TO DO: Whatever appears in the records should be given again exactly, down to the last mark.

EXTRACTED MATERIAL:
"""
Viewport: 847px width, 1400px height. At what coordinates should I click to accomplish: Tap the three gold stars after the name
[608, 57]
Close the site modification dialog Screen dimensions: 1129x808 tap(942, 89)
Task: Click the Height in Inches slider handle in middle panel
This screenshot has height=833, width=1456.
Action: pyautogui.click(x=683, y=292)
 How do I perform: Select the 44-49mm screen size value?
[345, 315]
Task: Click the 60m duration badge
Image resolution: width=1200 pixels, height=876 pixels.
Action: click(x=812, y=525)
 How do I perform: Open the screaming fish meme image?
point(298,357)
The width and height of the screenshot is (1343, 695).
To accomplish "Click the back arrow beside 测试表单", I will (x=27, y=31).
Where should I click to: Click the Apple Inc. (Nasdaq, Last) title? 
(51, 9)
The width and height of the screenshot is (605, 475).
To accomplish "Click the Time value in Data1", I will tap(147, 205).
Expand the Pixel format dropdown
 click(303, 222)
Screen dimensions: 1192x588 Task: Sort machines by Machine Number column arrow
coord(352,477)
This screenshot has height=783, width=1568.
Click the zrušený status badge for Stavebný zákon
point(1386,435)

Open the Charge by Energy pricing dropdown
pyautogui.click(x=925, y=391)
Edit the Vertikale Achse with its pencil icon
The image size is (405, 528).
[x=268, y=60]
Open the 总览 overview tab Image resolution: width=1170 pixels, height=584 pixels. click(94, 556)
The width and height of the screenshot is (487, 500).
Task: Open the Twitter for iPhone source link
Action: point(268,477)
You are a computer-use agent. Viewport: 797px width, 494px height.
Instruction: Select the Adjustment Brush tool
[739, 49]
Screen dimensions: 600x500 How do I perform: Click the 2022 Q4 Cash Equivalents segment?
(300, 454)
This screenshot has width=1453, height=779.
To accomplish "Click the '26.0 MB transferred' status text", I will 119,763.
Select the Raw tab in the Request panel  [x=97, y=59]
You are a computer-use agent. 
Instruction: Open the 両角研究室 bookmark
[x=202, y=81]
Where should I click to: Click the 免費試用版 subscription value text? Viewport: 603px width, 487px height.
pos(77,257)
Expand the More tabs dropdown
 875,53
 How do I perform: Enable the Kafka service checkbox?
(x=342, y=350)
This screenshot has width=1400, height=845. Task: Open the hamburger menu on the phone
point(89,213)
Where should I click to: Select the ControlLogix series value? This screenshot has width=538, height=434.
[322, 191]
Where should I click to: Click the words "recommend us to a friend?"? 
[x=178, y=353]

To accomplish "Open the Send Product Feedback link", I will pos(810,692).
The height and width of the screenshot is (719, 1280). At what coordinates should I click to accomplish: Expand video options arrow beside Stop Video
"""
WRITTEN RESPONSE:
Viewport: 847px width, 1400px height. At what coordinates should I click to accomplish: Tap the three gold stars after the name
[608, 57]
Close the site modification dialog Screen dimensions: 1129x808 tap(942, 89)
Task: Click the Height in Inches slider handle in middle panel
This screenshot has height=833, width=1456.
Action: pyautogui.click(x=683, y=292)
 How do I perform: Select the 44-49mm screen size value?
[345, 315]
Task: Click the 60m duration badge
Image resolution: width=1200 pixels, height=876 pixels.
Action: click(x=812, y=525)
 How do I perform: Open the screaming fish meme image?
point(298,357)
The width and height of the screenshot is (1343, 695).
To accomplish "Click the back arrow beside 测试表单", I will (x=27, y=31).
Where should I click to: Click the Apple Inc. (Nasdaq, Last) title? 
(51, 9)
The width and height of the screenshot is (605, 475).
To accomplish "Click the Time value in Data1", I will tap(147, 205).
Expand the Pixel format dropdown
 click(303, 222)
Screen dimensions: 1192x588 Task: Sort machines by Machine Number column arrow
coord(352,477)
This screenshot has height=783, width=1568.
Click the zrušený status badge for Stavebný zákon
point(1386,435)

Open the Charge by Energy pricing dropdown
pyautogui.click(x=925, y=391)
Edit the Vertikale Achse with its pencil icon
The image size is (405, 528).
[x=268, y=60]
Open the 总览 overview tab Image resolution: width=1170 pixels, height=584 pixels. click(94, 556)
The width and height of the screenshot is (487, 500).
Task: Open the Twitter for iPhone source link
Action: point(268,477)
You are a computer-use agent. Viewport: 797px width, 494px height.
Instruction: Select the Adjustment Brush tool
[739, 49]
Screen dimensions: 600x500 How do I perform: Click the 2022 Q4 Cash Equivalents segment?
(300, 454)
This screenshot has width=1453, height=779.
To accomplish "Click the '26.0 MB transferred' status text", I will 119,763.
Select the Raw tab in the Request panel  [x=97, y=59]
You are a computer-use agent. 
Instruction: Open the 両角研究室 bookmark
[x=202, y=81]
Where should I click to: Click the 免費試用版 subscription value text? Viewport: 603px width, 487px height.
pos(77,257)
Expand the More tabs dropdown
 875,53
 How do I perform: Enable the Kafka service checkbox?
(x=342, y=350)
This screenshot has width=1400, height=845. Task: Open the hamburger menu on the phone
point(89,213)
Where should I click to: Select the ControlLogix series value? This screenshot has width=538, height=434.
[322, 191]
Where should I click to: Click the words "recommend us to a friend?"? 
[x=178, y=353]

To accomplish "Open the Send Product Feedback link", I will pos(810,692).
The height and width of the screenshot is (719, 1280). At what coordinates should I click to accomplish: Expand video options arrow beside Stop Video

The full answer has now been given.